A little farther along, I took a photo of an underwater channel that is eroding the dune. The ocean is finding more and more ways to divide and conquer.


 Down on the beach on the south side, Haystack Rock was reflected in this outgoing tide.



Against those cliffs in the photo above, on rocks just above the water line, a lone sea lion was napping, raising up a few times to look around, wondering where its friends had gone, maybe.


Johnny was waiting for me at the parking area so off we to try out a new restaurant in Pacific City, Beach Wok. It was good but the Mexican restaurant, Los Caporoles, remains our favorite.

On our drive home, we stopped by the Little Nestucca River and hiked down to a scenic spot where we found two American Dippers. Any day I see a Dipper is a good day.



In the photo below, Johnny stands by a pool in the creek (at my request. I said "Stand still and look like you're enjoying yourself so I can take a photo.")
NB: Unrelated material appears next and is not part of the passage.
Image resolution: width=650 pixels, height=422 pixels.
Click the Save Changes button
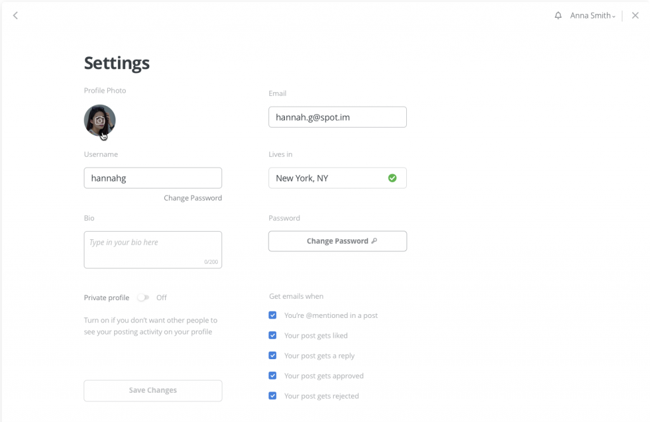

A beautiful day with lovely weather, one Peregrine Falcon, four Black Oystercatchers and two American Dippers. It doesn't get much better than that.



Tuesday, October 10, 2017

Beached Bird Survey


Once a month I do a beached bird survey for COASST (Coastal Observation and Seabird Survey Team), an organization based at the Univ. of Washington. Volunteers monitor 1 km. stretches of beaches from Northern California up the Pacific Coast to the Arctic Circle and west to the Commander Islands in Russia. My stretch is at the south end of Bob Straub State Park near Pacific City. We identify and tag "beached" (dead) birds on our beaches and send the data and photos of the birds to COASST. They "collect and analyze the data to provide a baseline against which any impact, from human or natural origins, can be assessed".

A couple years ago, I surveyed a different beach, with Johnny, but we had to canoe across the Salmon River to get there and that was a challenge at times. After a year, we gave it up. The Bob Straub beach is much easier to get to and the interns at U of W enter my data into a computer for me. I can survey the beach alone and save Johnny's coast trips for Black Oystercatcher monitoring and other more fun pursuits.

So far this beach has had no major "wrecks" where hundreds of a species die and wash up. We had a Cassin's Auklet wreck on our first beach and it was no fun cataloging and tagging hundreds of dead birds.

Most months I don't have time to take photos of scenery but I hit a lovely, windless day in early October for my survey with lots of live birds and interesting beach scenery. So I took photos.

Several hundred Sanderlings were on the beach with me




Sea serpent?

The sea serpent was really a piece of driftwood covered in pelagic gooseneck barnacles

These five-plated barnacles form massive colonies on floating logs, etc., traveling great distances and sometimes, as here, becoming stranded on the beach during high tides.

Haystack Rock off Cape Kiwanda is visible from this beach.

This crab was washed up by a wave and grabbed by a waiting gull. But the crab fought back and the next wave took it out to sea again. The gull retrieved it on the next incoming wave but again the crab fought and eventually disappeared for good into the ocean. The gull sat down on the beach to watch and wait for another gift from the sea.

I took a lot of photos of enormous Haystack Rock, where Black Oystercatchers nest in the spring. It was a beautiful day on the Oregon coast.


Monday, October 9, 2017

October Color on the Farm

Rain is expected starting tomorrow so I walked around taking photos of blooming roses and other colorful things this afternoon.















This Kookaburra with snake was carved and painted by friend and amazing artist Barbara Millikan. It sits atop the Australia sign in our arboretum with "gum trees" (eucalyptus) behind








We live in a beautiful corner of the world.